GV preparation and quantification
GVs were purified from AnaS as previously described (2,13). 6 M urea solution was added to purified native GVs, and two subsequent rounds of centrifugal flotation and removal of subnatant were preformed to prepare stripped GVs (AnaS). Two rounds of dialysis in PBS were performed to exchange the media. We determined the concentration of GVs by measuring the optical density at 500 nm (OD500) with a spectrophotometer (NanoDrop ND-1000, Thermo Fisher Scientific, Waltham, MA, USA). For AnaS, OD500 = 1 corresponds to a concentration of 184 pM or a volume fraction of 0.04% of GVs in an aqueous suspension.

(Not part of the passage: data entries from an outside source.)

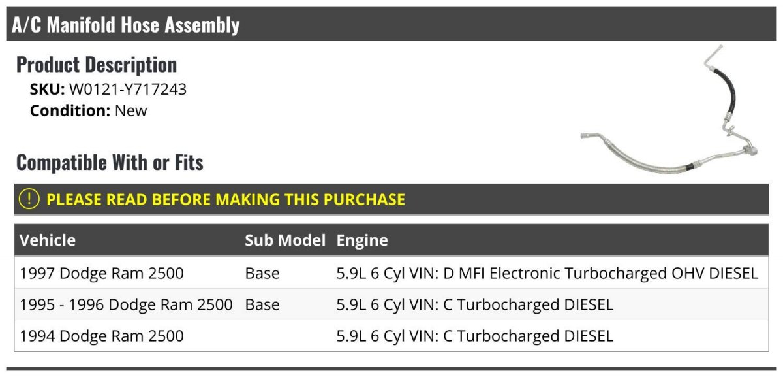The height and width of the screenshot is (377, 783).
Task: Click the Product Description heading
Action: (x=97, y=65)
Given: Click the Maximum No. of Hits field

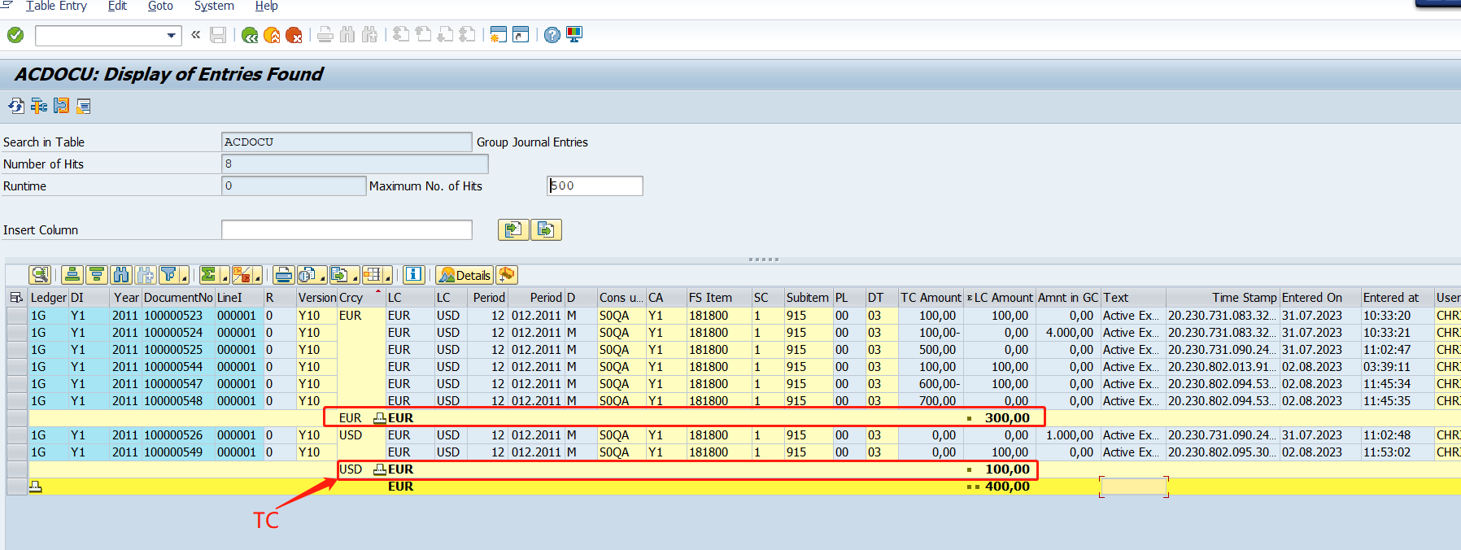Looking at the screenshot, I should coord(595,186).
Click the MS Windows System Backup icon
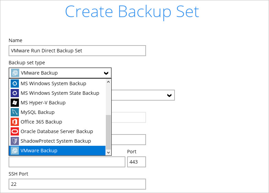 tap(15, 83)
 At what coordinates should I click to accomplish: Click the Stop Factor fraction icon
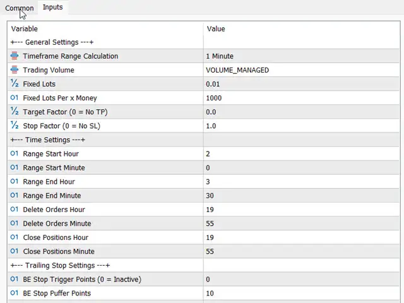(x=15, y=126)
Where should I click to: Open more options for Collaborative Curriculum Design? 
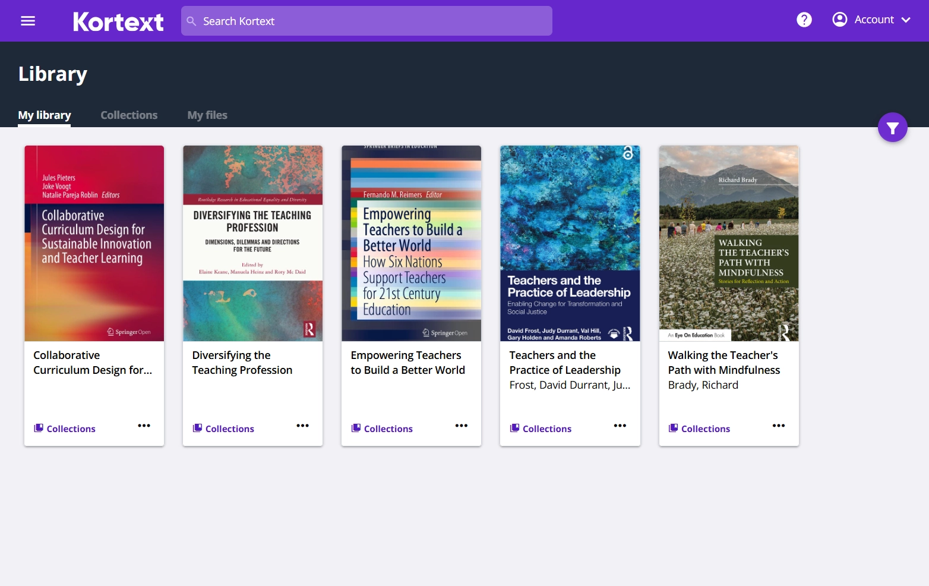[144, 426]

Cryo-EM characterization and image analysis
The geometry of AnaS samples subjected to precollapse pressures was characterized using cryo-EM as described before (12). A 3-μL volume of a sample with OD500 = ∼5 was applied to C-Flat 2/2-3C grids (Protochips, Cary, NC, USA) that were freshly glow discharged (Pelco EasiGlow, 10 mA, 1 min, Pelco, Fresno, CA, USA). GV samples were frozen using a Mark IV Vitrobot (FEI, now Thermo Fisher Scientific) (4°C, 100% humidity, blot force 3, blot time 4 s). Micrographs were collected on a 200 kV Talos Arctica microscope (FEI, now Thermo Fisher Scientific) equipped with a K3 6k × 4k direct electron detector (Gatan, Pleasanton, CA, USA). Multiframe images were collected using SerialEM 3.39 software (25) with a pixel size of 1.17 Å (36,000× magnification) and a defocus of −2.5 μm. Super-resolution movies were corrected for gain reference, binned by a factor of 2, and motion corrected using MotionCor2 (26). GV dimensions were measured using IMOD 4.12 (27). Statistical analysis was performed in GraphPad PRISM.

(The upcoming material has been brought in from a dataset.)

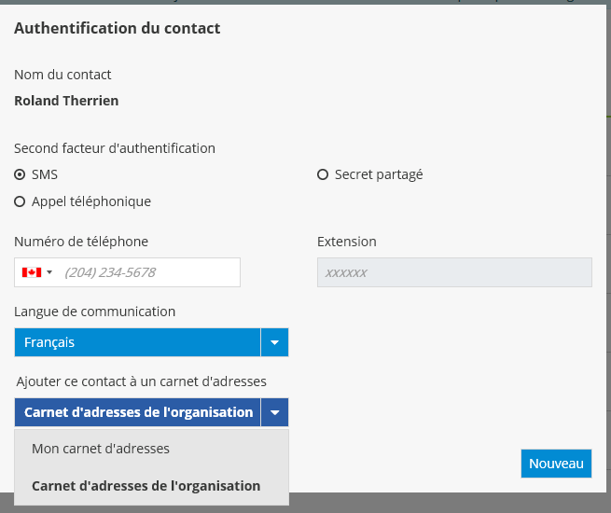
Task: Click the Langue de communication label
Action: click(x=94, y=312)
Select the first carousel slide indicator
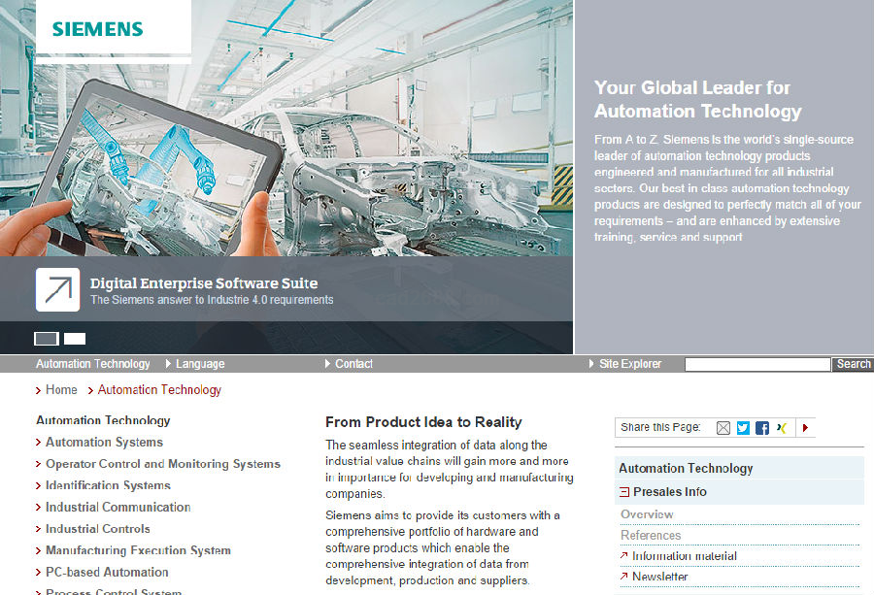This screenshot has height=595, width=874. pos(47,339)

GV diameter consistency analysis
To quantify the stability of the diameter of individual GVs from multiple cryo-EM images, we selected start and end coordinates for individual GVs and subsequently cropped the cylindrical GV tube into segments with ∼10 nm distance using RELION (28). To obtain accurate estimates of GV diameter, we analyzed density profiles for each segment located in the central section of the GV tube using Fiji (29) (Fig. S1 a). To evaluate diameter consistency, we calculated the standard deviation of each GV diameter as a percentage of the mean diameter (Fig. S1 b).
Collapse of GVs with defined pressure
A sample of purified AnaS with OD500 = ∼20 was loaded in a sealed flow-through quartz cuvette (Hellma Analytics, Plainview, NY, USA) connected to a pressure controller (Alicat Scientific, Tucson, AZ, USA) with N2 gas supplied to apply a headspace overpressure. Nitrogen gas was chosen because it is chemically inert and easily accessible. The pressure was slowly increased by 20 kPa at each step, and the OD500 was measured with a spectrophotometer (EcoVis, OceanOptics, Winter Park, FL, USA).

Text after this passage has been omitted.